### [What is being asked]
Below are the entries to retype; reproduce each one exactly.

*** Opening Data provided ***

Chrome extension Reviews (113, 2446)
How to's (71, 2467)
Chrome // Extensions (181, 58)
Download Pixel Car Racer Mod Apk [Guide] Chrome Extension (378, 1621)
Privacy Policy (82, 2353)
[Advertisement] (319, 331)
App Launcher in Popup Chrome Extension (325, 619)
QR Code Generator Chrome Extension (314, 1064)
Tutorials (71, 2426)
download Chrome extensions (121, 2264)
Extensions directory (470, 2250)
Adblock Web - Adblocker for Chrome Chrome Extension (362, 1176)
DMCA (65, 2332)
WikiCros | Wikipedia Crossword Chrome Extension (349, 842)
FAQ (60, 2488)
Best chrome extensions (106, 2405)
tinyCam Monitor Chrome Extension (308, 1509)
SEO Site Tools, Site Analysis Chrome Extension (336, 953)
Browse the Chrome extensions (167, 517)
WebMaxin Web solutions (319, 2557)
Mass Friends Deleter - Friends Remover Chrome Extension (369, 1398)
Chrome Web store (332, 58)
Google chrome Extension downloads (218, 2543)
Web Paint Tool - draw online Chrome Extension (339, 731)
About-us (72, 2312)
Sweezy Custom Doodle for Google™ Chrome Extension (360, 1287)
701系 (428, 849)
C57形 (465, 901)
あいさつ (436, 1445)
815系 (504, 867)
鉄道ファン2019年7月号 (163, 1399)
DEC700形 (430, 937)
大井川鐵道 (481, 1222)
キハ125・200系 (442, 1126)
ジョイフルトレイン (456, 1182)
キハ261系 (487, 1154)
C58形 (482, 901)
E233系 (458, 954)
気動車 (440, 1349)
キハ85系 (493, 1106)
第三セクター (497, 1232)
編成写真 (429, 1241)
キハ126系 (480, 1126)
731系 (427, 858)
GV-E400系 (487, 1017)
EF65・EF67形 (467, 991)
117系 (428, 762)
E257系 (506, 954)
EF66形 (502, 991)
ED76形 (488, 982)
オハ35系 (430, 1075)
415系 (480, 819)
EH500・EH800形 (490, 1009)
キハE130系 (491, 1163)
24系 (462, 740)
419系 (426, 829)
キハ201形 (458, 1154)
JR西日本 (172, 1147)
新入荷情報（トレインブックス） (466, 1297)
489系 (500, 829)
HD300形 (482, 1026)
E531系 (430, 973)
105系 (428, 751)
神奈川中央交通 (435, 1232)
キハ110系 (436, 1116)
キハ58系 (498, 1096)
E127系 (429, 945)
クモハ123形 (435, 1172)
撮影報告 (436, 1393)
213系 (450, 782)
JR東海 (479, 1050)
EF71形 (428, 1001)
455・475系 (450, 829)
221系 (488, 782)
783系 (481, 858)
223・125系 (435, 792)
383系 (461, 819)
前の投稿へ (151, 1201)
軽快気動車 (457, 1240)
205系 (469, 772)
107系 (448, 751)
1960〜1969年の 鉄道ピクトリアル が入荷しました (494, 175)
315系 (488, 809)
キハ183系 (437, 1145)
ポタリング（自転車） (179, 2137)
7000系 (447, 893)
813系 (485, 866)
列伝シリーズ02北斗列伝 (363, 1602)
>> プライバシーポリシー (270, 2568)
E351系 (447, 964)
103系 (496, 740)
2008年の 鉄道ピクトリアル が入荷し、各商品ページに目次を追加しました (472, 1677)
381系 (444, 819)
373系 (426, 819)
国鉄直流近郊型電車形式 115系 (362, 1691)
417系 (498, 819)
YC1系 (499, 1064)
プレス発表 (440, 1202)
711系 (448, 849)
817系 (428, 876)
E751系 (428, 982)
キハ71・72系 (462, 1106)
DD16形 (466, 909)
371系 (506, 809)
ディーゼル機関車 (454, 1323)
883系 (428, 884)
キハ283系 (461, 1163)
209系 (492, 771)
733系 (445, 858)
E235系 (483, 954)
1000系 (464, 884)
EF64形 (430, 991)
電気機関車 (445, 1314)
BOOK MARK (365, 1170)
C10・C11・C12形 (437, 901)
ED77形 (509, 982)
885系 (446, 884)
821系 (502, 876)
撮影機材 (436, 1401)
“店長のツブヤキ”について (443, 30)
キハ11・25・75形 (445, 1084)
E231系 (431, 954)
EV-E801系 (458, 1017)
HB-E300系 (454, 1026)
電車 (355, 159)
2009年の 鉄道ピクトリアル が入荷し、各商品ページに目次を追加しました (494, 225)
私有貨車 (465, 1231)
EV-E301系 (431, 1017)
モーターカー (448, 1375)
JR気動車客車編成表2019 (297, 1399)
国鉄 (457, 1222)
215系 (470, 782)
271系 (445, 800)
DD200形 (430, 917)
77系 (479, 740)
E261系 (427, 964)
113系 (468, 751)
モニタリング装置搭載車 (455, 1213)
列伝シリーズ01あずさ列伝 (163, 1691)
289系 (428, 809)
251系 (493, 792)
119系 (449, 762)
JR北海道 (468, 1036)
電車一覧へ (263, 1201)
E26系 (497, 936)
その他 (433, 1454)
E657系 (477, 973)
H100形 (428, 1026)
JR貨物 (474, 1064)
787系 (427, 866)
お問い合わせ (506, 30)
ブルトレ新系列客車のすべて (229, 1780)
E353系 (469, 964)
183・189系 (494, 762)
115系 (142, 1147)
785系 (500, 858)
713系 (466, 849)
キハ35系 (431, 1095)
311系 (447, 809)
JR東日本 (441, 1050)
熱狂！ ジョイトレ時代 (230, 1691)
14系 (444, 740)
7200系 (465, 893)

*** Closing Data provided ***

### [Written solution]
Chrome extension Reviews (113, 2446)
How to's (71, 2467)
Chrome // Extensions (181, 58)
Download Pixel Car Racer Mod Apk [Guide] Chrome Extension (378, 1621)
Privacy Policy (82, 2353)
[Advertisement] (319, 331)
App Launcher in Popup Chrome Extension (325, 619)
QR Code Generator Chrome Extension (314, 1064)
Tutorials (71, 2426)
download Chrome extensions (121, 2264)
Extensions directory (470, 2250)
Adblock Web - Adblocker for Chrome Chrome Extension (362, 1176)
DMCA (65, 2332)
WikiCros | Wikipedia Crossword Chrome Extension (349, 842)
FAQ (60, 2488)
Best chrome extensions (106, 2405)
tinyCam Monitor Chrome Extension (308, 1509)
SEO Site Tools, Site Analysis Chrome Extension (336, 953)
Browse the Chrome extensions (167, 517)
WebMaxin Web solutions (319, 2557)
Mass Friends Deleter - Friends Remover Chrome Extension (369, 1398)
Chrome Web store (332, 58)
Google chrome Extension downloads (218, 2543)
Web Paint Tool - draw online Chrome Extension (339, 731)
About-us (72, 2312)
Sweezy Custom Doodle for Google™ Chrome Extension (360, 1287)
701系 (428, 849)
C57形 (465, 901)
あいさつ (436, 1445)
815系 (504, 867)
鉄道ファン2019年7月号 (163, 1399)
DEC700形 (430, 937)
大井川鐵道 (481, 1222)
キハ125・200系 (442, 1126)
ジョイフルトレイン (456, 1182)
キハ261系 (487, 1154)
C58形 (482, 901)
E233系 (458, 954)
気動車 (440, 1349)
キハ85系 (493, 1106)
第三セクター (497, 1232)
編成写真 (429, 1241)
キハ126系 (480, 1126)
731系 (427, 858)
GV-E400系 (487, 1017)
EF65・EF67形 (467, 991)
117系 (428, 762)
E257系 (506, 954)
EF66形 (502, 991)
ED76形 (488, 982)
オハ35系 (430, 1075)
415系 (480, 819)
EH500・EH800形 (490, 1009)
キハE130系 (491, 1163)
24系 (462, 740)
419系 (426, 829)
キハ201形 (458, 1154)
JR西日本 (172, 1147)
新入荷情報（トレインブックス） (466, 1297)
489系 (500, 829)
HD300形 (482, 1026)
E531系 (430, 973)
105系 (428, 751)
神奈川中央交通 (435, 1232)
キハ110系 (436, 1116)
キハ58系 (498, 1096)
E127系 (429, 945)
クモハ123形 (435, 1172)
撮影報告 (436, 1393)
213系 (450, 782)
JR東海 (479, 1050)
EF71形 (428, 1001)
455・475系 (450, 829)
221系 (488, 782)
783系 (481, 858)
223・125系 (435, 792)
383系 (461, 819)
前の投稿へ (151, 1201)
軽快気動車 (457, 1240)
205系 (469, 772)
107系 (448, 751)
1960〜1969年の 鉄道ピクトリアル が入荷しました (494, 175)
315系 (488, 809)
キハ183系 (437, 1145)
ポタリング（自転車） (179, 2137)
7000系 (447, 893)
813系 (485, 866)
列伝シリーズ02北斗列伝 (363, 1602)
>> プライバシーポリシー (270, 2568)
E351系 (447, 964)
103系 (496, 740)
2008年の 鉄道ピクトリアル が入荷し、各商品ページに目次を追加しました (472, 1677)
381系 (444, 819)
373系 (426, 819)
国鉄直流近郊型電車形式 115系 (362, 1691)
417系 (498, 819)
YC1系 (499, 1064)
プレス発表 (440, 1202)
711系 (448, 849)
817系 (428, 876)
E751系 (428, 982)
キハ71・72系 (462, 1106)
DD16形 (466, 909)
371系 (506, 809)
ディーゼル機関車 (454, 1323)
883系 (428, 884)
キハ283系 (461, 1163)
209系 (492, 771)
733系 (445, 858)
E235系 (483, 954)
1000系 (464, 884)
EF64形 (430, 991)
電気機関車 (445, 1314)
BOOK MARK (365, 1170)
C10・C11・C12形 (437, 901)
ED77形 (509, 982)
885系 (446, 884)
821系 (502, 876)
撮影機材 (436, 1401)
“店長のツブヤキ”について (443, 30)
キハ11・25・75形 (445, 1084)
E231系 (431, 954)
EV-E801系 (458, 1017)
HB-E300系 (454, 1026)
電車 (355, 159)
2009年の 鉄道ピクトリアル が入荷し、各商品ページに目次を追加しました (494, 225)
私有貨車 (465, 1231)
EV-E301系 (431, 1017)
モーターカー (448, 1375)
JR気動車客車編成表2019 (297, 1399)
国鉄 (457, 1222)
215系 (470, 782)
271系 (445, 800)
DD200形 (430, 917)
77系 (479, 740)
E261系 (427, 964)
113系 (468, 751)
モニタリング装置搭載車 (455, 1213)
列伝シリーズ01あずさ列伝 (163, 1691)
289系 (428, 809)
251系 (493, 792)
119系 (449, 762)
JR北海道 (468, 1036)
電車一覧へ (263, 1201)
E26系 (497, 936)
その他 (433, 1454)
E657系 (477, 973)
H100形 (428, 1026)
JR貨物 (474, 1064)
787系 (427, 866)
お問い合わせ (506, 30)
ブルトレ新系列客車のすべて (229, 1780)
E353系 (469, 964)
183・189系 (494, 762)
115系 (142, 1147)
785系 (500, 858)
713系 (466, 849)
キハ35系 (431, 1095)
311系 (447, 809)
JR東日本 (441, 1050)
熱狂！ ジョイトレ時代 (230, 1691)
14系 (444, 740)
7200系 (465, 893)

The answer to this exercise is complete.